The output should be every line below, retyped exactly, with no images.

· · · · · · ·

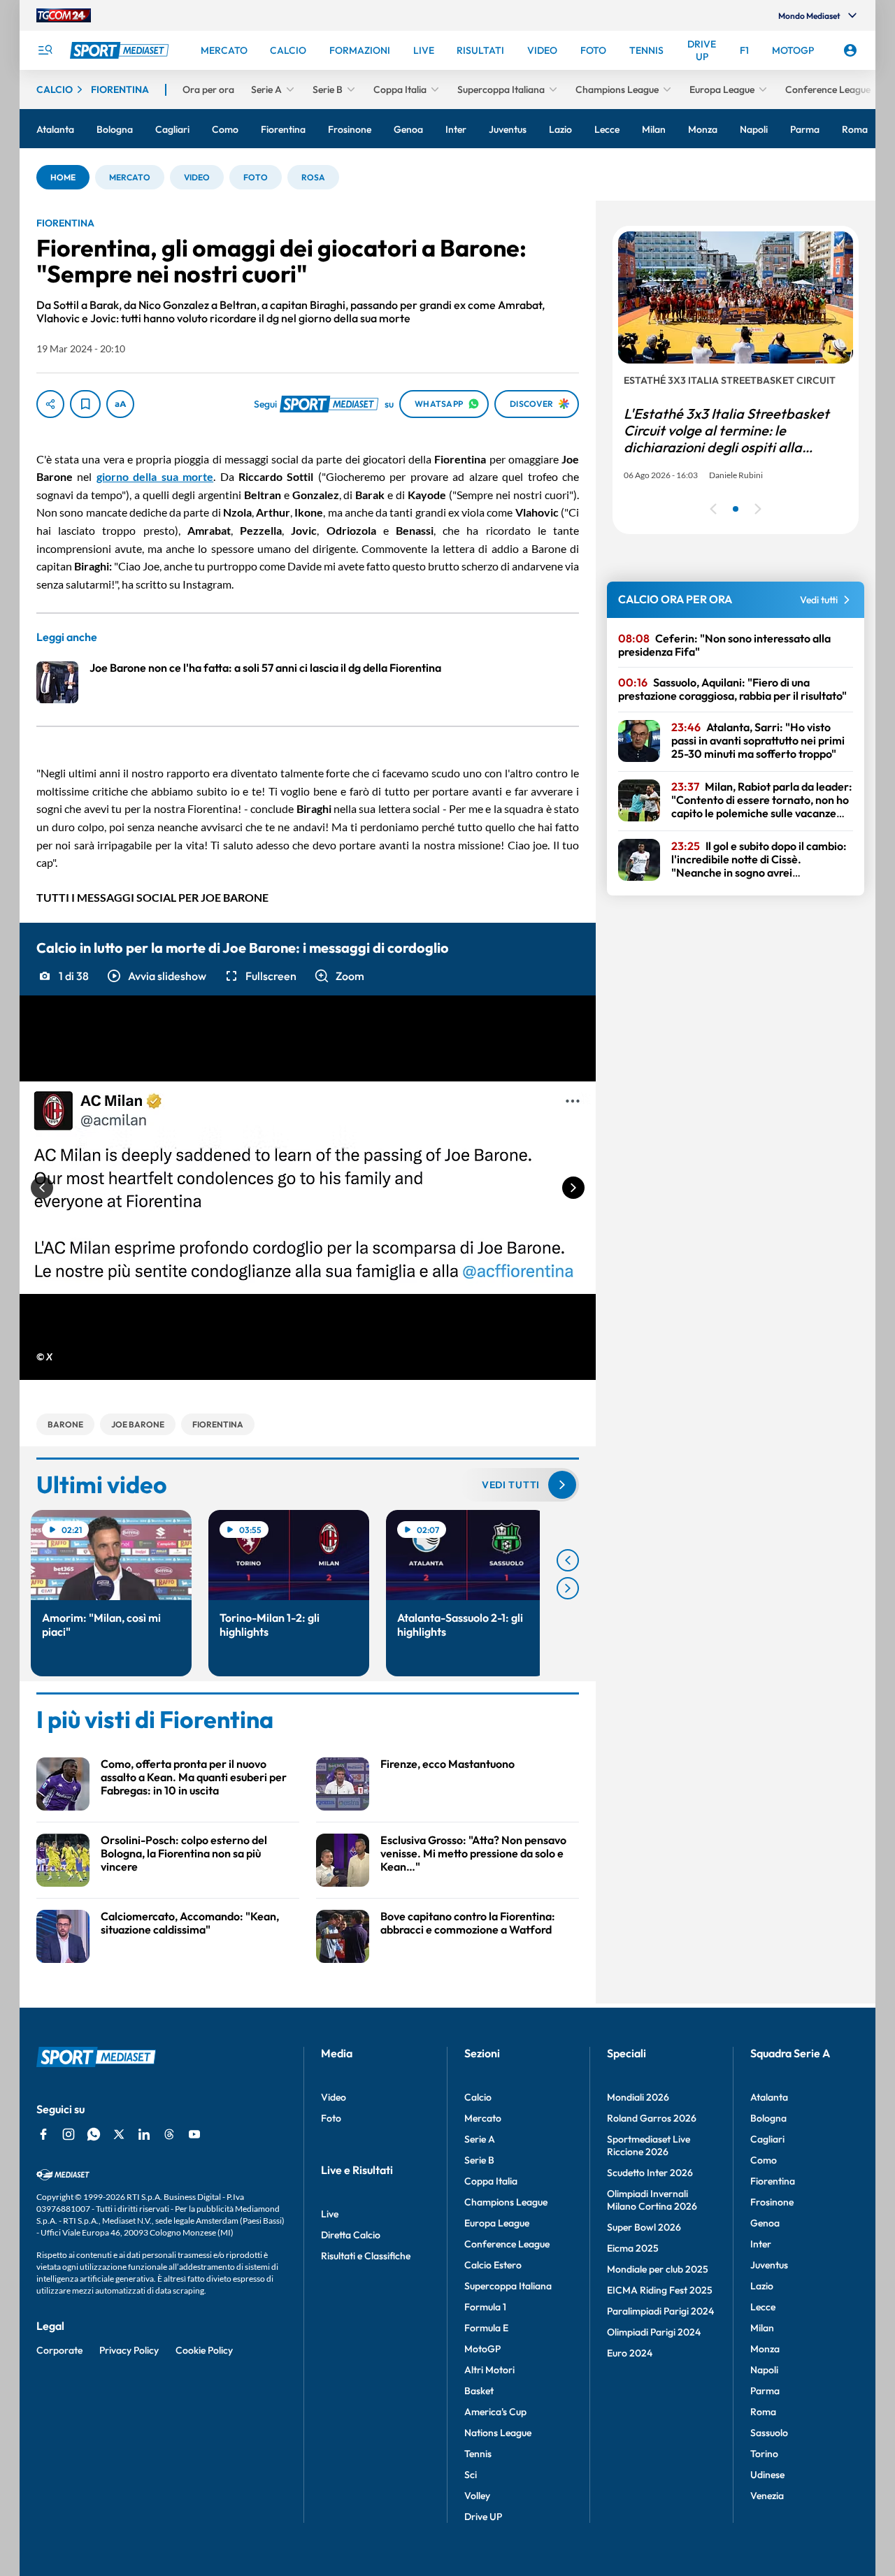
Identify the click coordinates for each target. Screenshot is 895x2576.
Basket (479, 2390)
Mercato (482, 2118)
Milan (762, 2328)
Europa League (496, 2223)
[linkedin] (144, 2134)
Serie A (479, 2139)
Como (763, 2160)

· · · · · · ·

▶ Completed task:
Identify the click coordinates for each target. Screenshot is 895x2576.
Basket (479, 2390)
Mercato (482, 2118)
Milan (762, 2328)
Europa League (496, 2223)
[linkedin] (144, 2134)
Serie A (479, 2139)
Como (763, 2160)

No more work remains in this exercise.